§ Aim of the exercise:
Quote the entries word for word. Omit the pictures.

[Dataset entries]
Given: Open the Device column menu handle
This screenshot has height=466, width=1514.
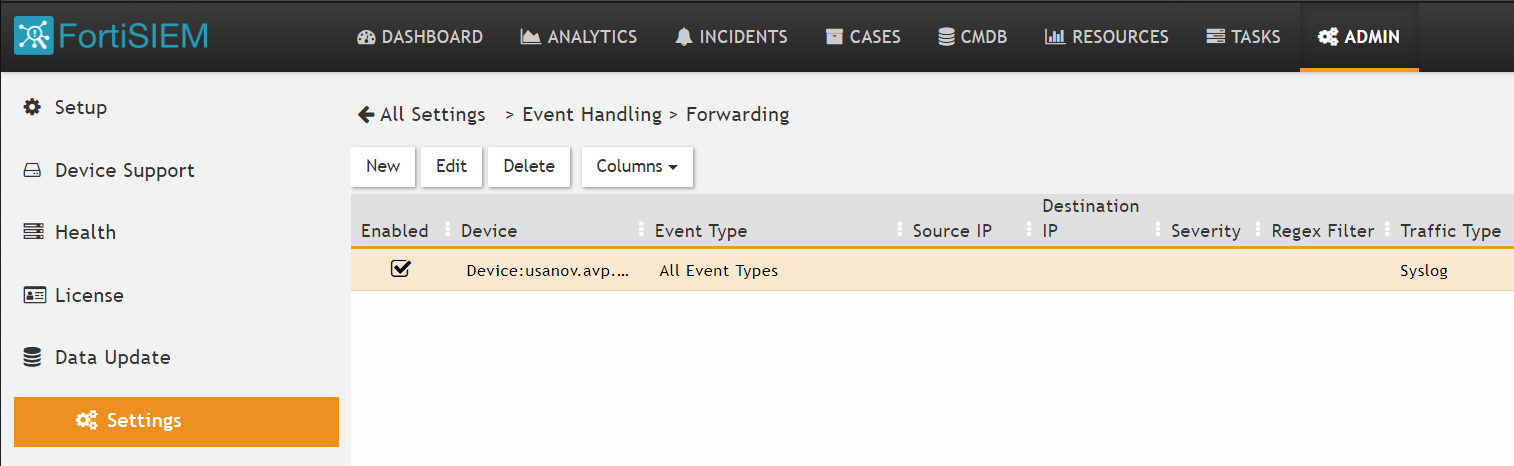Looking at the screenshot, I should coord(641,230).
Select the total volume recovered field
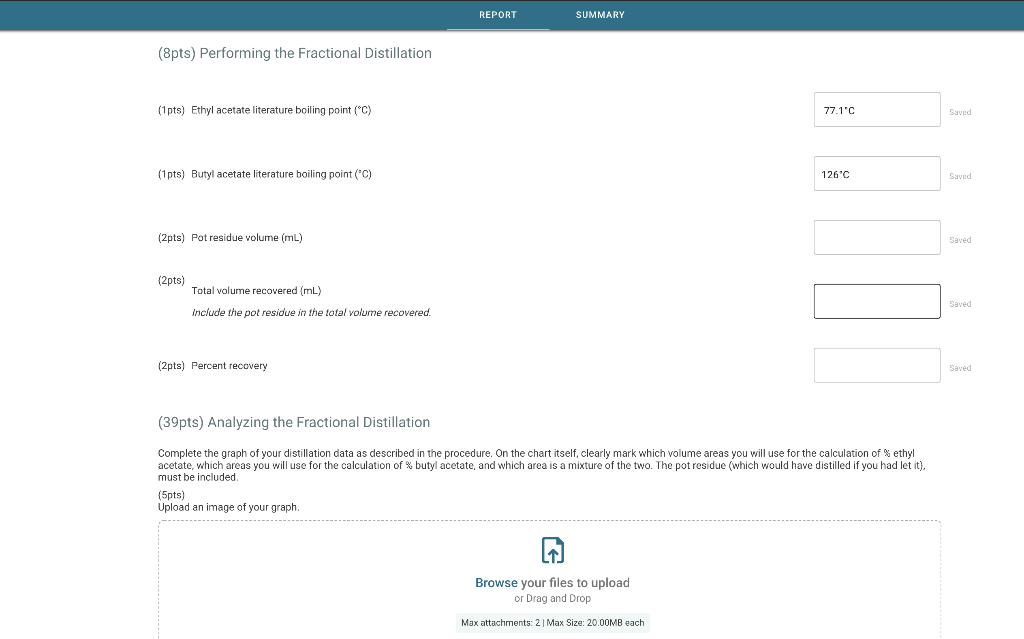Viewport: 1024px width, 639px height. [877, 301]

§ Answer to the exercise:
Given: Open the Device column menu handle
This screenshot has height=466, width=1514.
Looking at the screenshot, I should coord(641,230).
Select the total volume recovered field
Viewport: 1024px width, 639px height. [877, 301]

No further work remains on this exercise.